> Source data
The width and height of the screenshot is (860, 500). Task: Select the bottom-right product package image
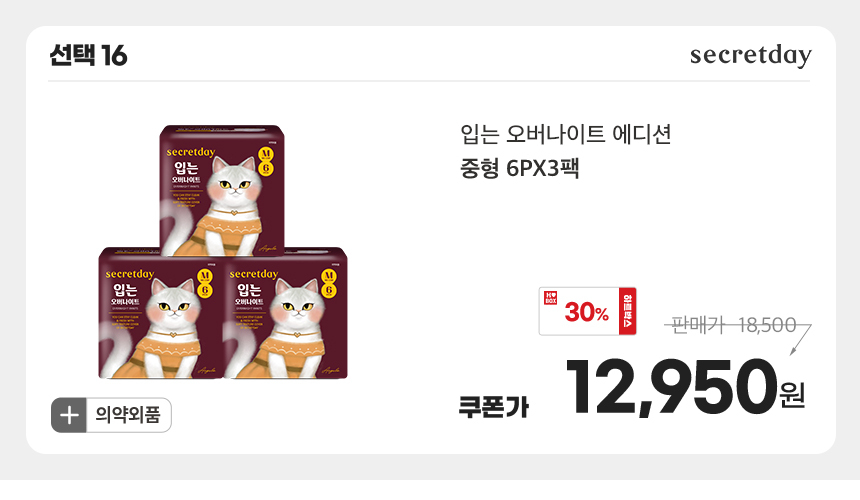[x=285, y=312]
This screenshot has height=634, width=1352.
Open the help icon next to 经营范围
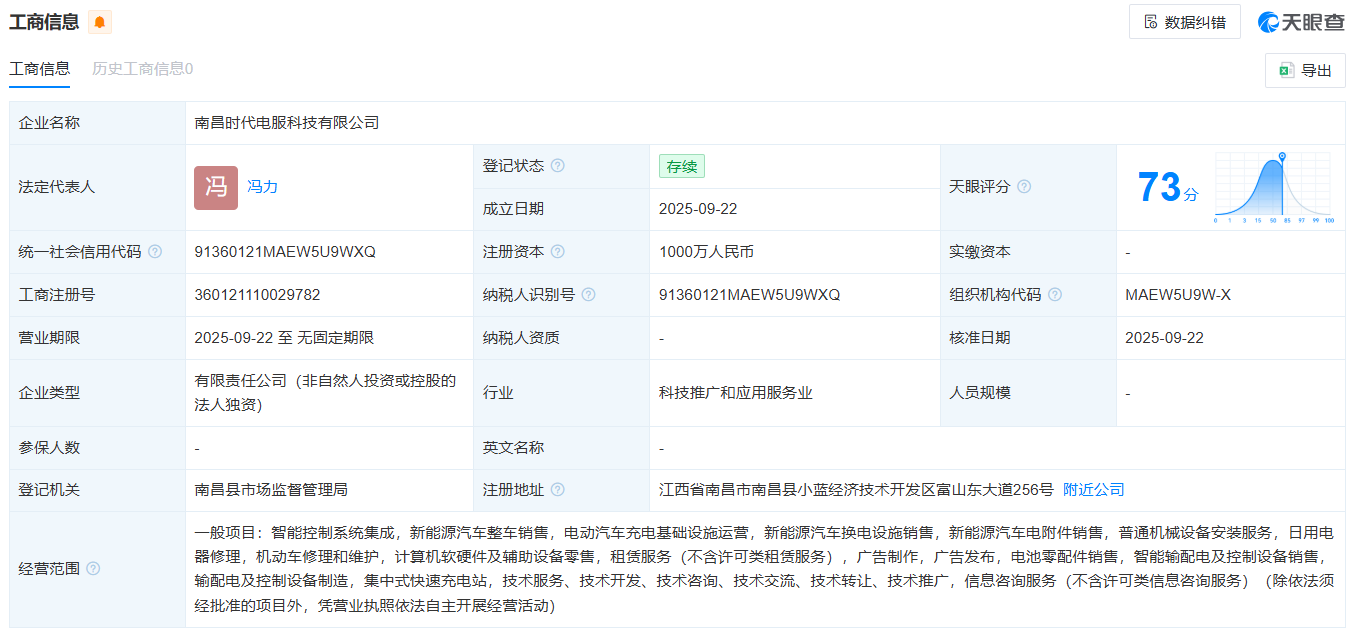93,569
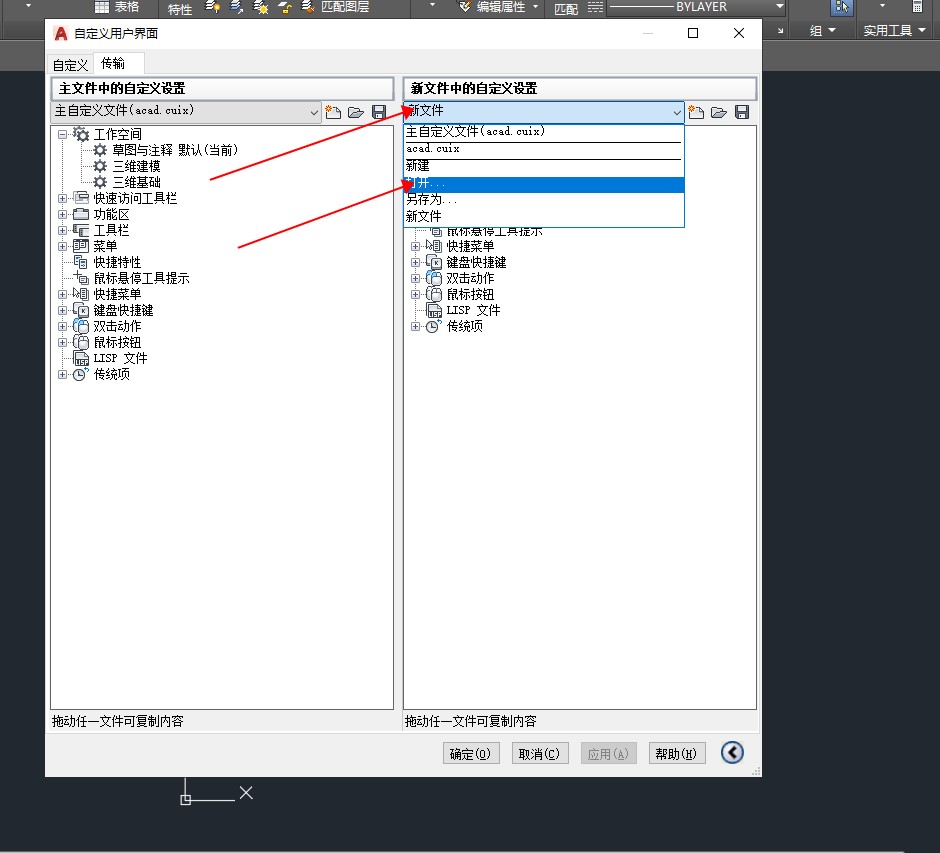Expand the 功能区 node in left tree

[x=63, y=214]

> What you will do
An answer that restates all the entries exactly and drops the images is what is needed.

> Exercise result
The width and height of the screenshot is (860, 500). Task: Select the bottom-right product package image
[x=285, y=312]
This screenshot has height=634, width=1352.
Open the help icon next to 经营范围
93,569
Expand the 功能区 node in left tree

[x=63, y=214]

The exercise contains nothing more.